Collected data

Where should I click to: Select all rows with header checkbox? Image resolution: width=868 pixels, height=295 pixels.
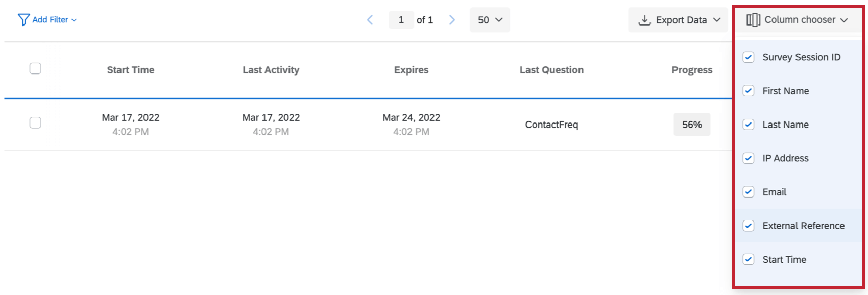35,68
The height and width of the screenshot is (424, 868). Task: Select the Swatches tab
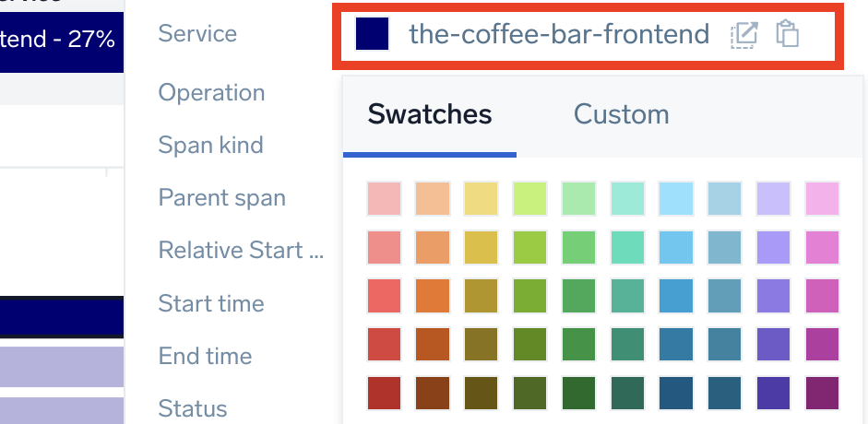point(430,115)
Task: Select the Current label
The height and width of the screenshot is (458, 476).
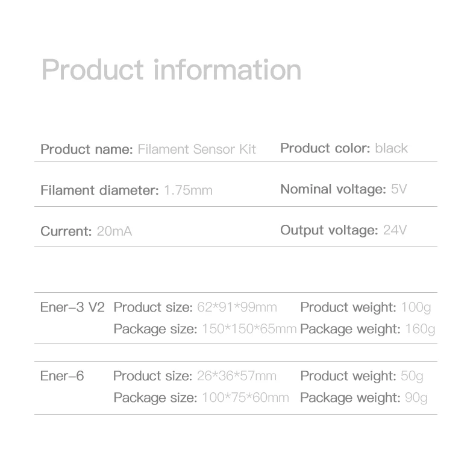Action: (x=66, y=231)
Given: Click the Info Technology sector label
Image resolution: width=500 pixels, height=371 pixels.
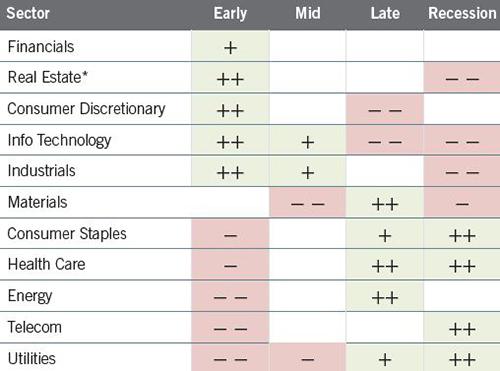Looking at the screenshot, I should pyautogui.click(x=59, y=140).
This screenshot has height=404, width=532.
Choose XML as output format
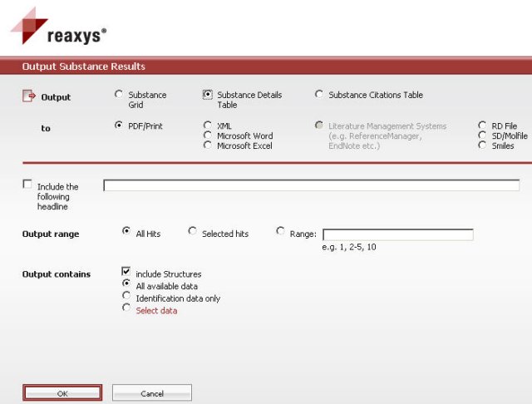[208, 126]
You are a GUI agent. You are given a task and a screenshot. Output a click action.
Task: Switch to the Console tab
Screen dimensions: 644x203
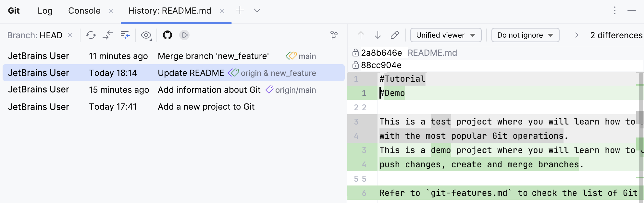(84, 11)
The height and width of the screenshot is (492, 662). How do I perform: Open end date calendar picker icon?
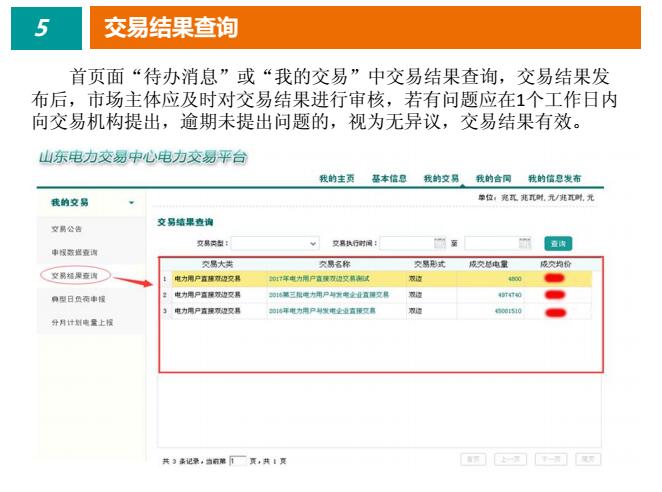[524, 243]
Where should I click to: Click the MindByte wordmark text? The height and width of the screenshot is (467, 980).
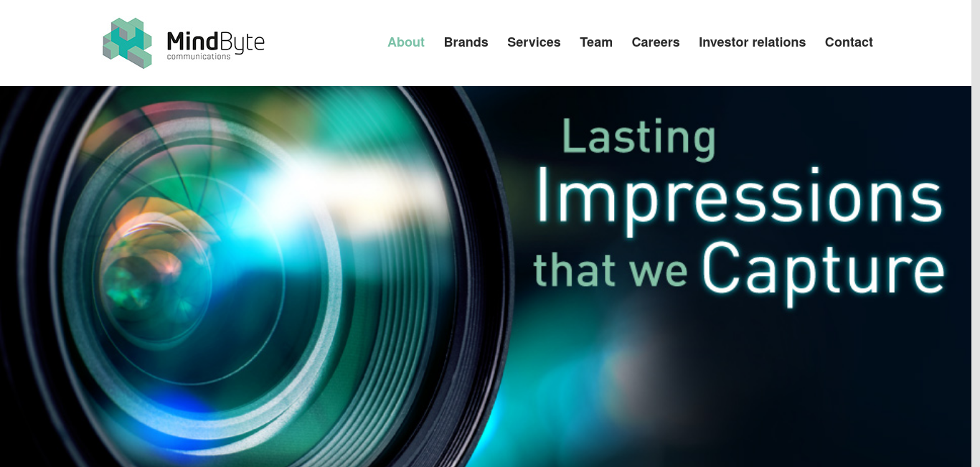pos(215,42)
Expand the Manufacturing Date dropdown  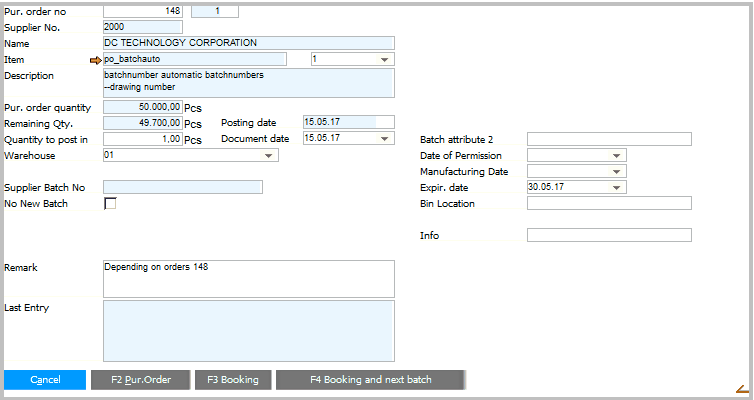[x=618, y=172]
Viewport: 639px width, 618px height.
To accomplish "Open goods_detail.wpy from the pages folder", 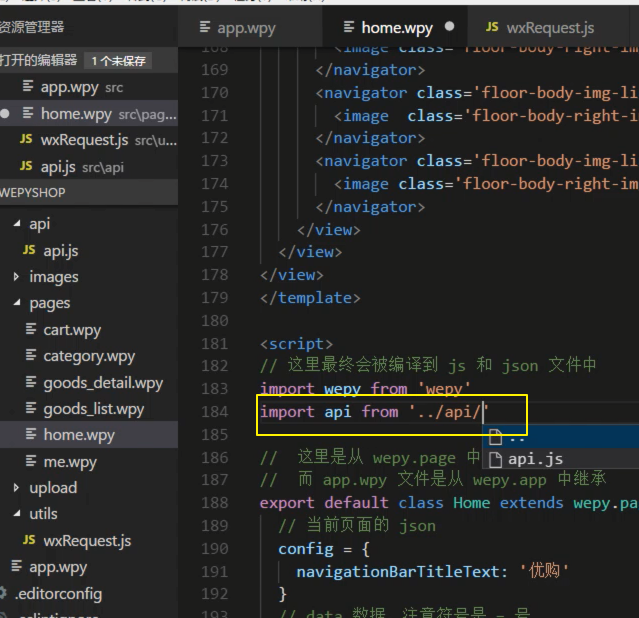I will [102, 383].
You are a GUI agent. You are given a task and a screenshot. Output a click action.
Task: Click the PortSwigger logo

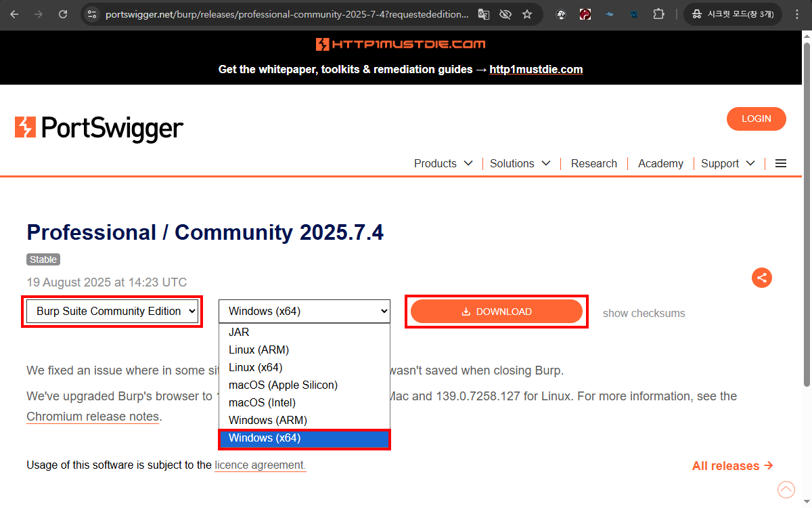click(x=99, y=128)
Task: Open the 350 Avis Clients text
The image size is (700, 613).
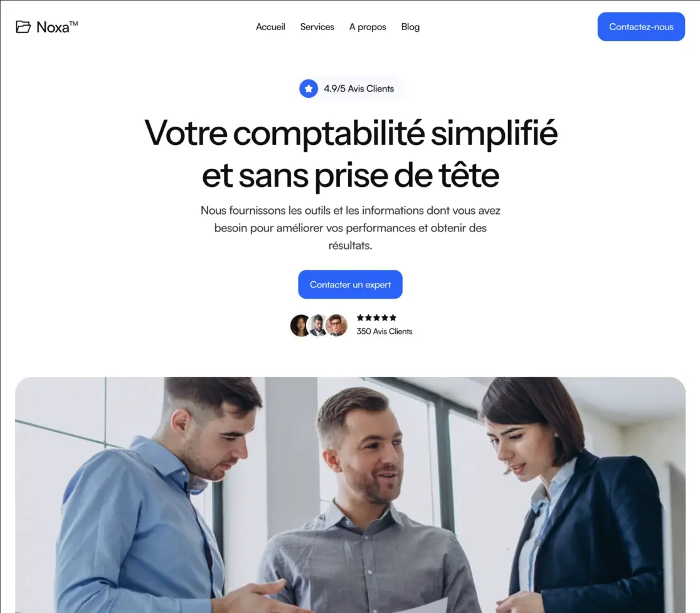Action: (x=384, y=331)
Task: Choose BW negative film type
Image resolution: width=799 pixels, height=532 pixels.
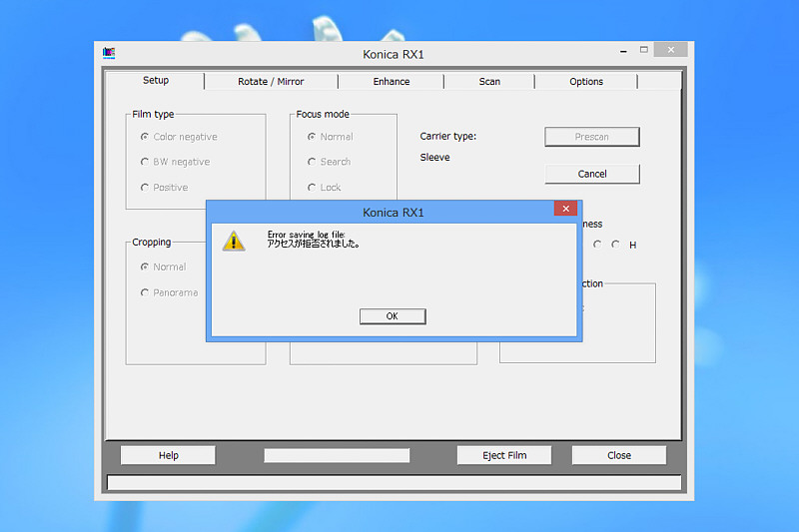Action: (145, 162)
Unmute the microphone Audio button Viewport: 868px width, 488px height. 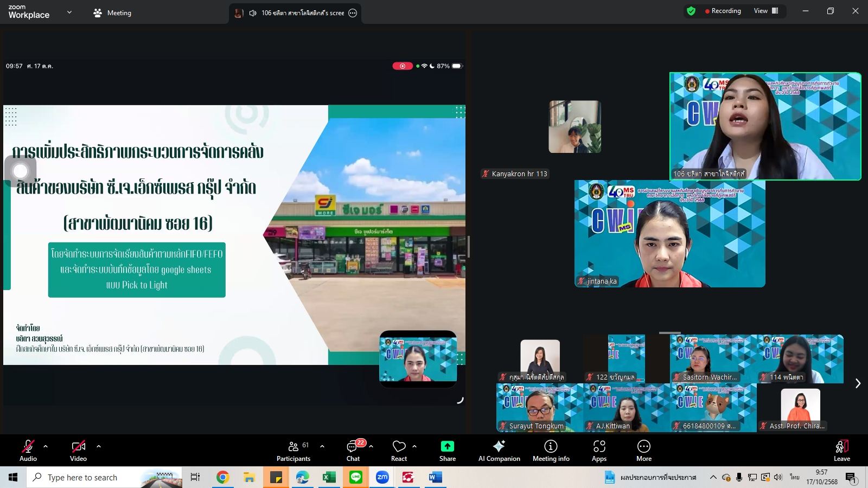pyautogui.click(x=28, y=450)

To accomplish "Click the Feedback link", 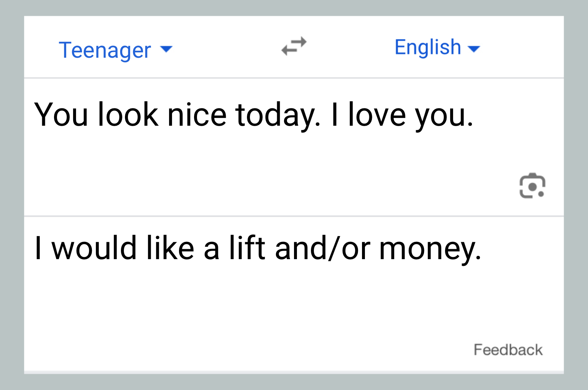I will [x=508, y=350].
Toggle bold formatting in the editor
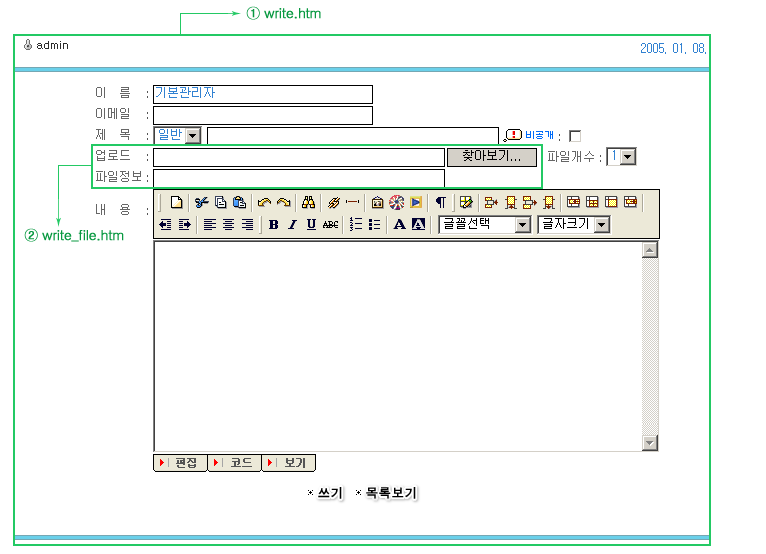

**What to work on**
Examine the entries and say how many of their lines hold the word "label". No other words should accompany the number.

**Task answer**
2